クロックには10MHzを供給し、CKMをLにして内部で2分周しています。残りの信号やデータバスはArduinoのI/Oに接続します。基本的に、データシートの通りに信号を動かしながら、データバスからデータを与えたり読んだりすれば動作します。

ちゃんと調べずに高性能というだけで287XLを入手していたのですが、ただの287だと接続信号数が多くむずかしいようです。287XLではNCになっていますが、287だとこれらのピンに役割があり、CPUの対応する信号に接続することになっていてます。287はCPUの動作状態を監視しているようですが、287XLではこれらは要らないと判断され廃止されたようです。

データシートを読んでみると、確かに287/287XLは286からはI/Oデバイスと扱われており、アドレスが割り当てられています。NPS#1とNPS2がチップセレクトにあたり、CMD0とCMD1がアドレスに当たり、下のような組み合わせがあります。

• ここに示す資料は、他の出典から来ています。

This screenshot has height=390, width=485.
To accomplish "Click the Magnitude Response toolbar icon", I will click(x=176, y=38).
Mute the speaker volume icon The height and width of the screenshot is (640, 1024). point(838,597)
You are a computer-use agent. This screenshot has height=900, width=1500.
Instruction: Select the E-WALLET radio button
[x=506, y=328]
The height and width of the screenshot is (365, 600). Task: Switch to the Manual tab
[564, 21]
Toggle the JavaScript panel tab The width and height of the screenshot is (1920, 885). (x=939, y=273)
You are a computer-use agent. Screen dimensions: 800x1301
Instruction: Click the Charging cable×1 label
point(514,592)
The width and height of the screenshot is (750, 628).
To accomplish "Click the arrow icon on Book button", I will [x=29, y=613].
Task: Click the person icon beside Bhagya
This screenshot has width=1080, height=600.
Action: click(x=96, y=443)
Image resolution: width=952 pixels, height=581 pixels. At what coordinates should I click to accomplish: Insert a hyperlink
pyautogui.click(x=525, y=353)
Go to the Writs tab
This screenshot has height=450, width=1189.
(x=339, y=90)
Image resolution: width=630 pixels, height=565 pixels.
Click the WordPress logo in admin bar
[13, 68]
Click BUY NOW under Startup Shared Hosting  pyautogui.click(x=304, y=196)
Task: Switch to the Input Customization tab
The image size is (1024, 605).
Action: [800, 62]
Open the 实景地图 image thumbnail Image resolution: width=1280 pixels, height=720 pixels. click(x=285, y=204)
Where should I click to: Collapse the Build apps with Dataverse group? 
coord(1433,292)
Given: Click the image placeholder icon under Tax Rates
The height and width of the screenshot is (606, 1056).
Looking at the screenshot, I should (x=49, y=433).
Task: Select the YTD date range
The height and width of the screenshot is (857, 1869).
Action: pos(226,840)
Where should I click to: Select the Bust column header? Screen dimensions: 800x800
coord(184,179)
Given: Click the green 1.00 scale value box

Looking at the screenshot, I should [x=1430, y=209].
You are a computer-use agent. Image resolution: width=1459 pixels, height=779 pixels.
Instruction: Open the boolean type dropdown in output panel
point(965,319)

 CMD0=L, CMD1=L :コマンド書き込み、CWとSWの読み込み
 CMD0=H, CMD1=L:データ読み書き
 CMD0=L, CMD1=H:例外ポインタ書き込み

例外ポインタ書き込みは、まだ何なのかわかっていません。これ以外の組み合わせは予約されています。NPRD#とNPWR#は、I/Oリードとライト信号となっています。

データバスは16bitなのですが、x86系はリトルエンディアンなので、コマンドやデータをやり取りするには少し注意が必要です。データの場合は、D15-D8が上位バイトでD7-D0が下位バイトで問題ありませんが、コマンドは上下バイトを入れ替える必要があります。

x86のアセンブリ言語をみると、287のコマンドに続いてアドレッシングモードを含んだオペランドが来るのですが、287からはメモリアクセスができないので、必要な場合はCPUがメモリアクセスして287にデータを渡しています。その際、287はPEREQをHにしてデータ転送を求めていること示し、CPUはデータ転送をする前にPEACK#をLにし、データ転送要求を受け付けたことを287に伝えます。データは複数回数行う場合もあり、1転送ごとにPEACK#をHに戻す必要があるのか、すべての転送が終わるまでLに保持しておいても良いのかは不明です。試してみた感じでは、PEACK#は一度もLにせずHのままにしておいても動作するようです。

BUSY#は287がコマンドを実行中かを示しているので、この信号をみて処理の完了を確認でき、ERROR#でコマンドの実行が正常に終わったかを判断できます。

これだけ知っていれば、287XLは動かせます。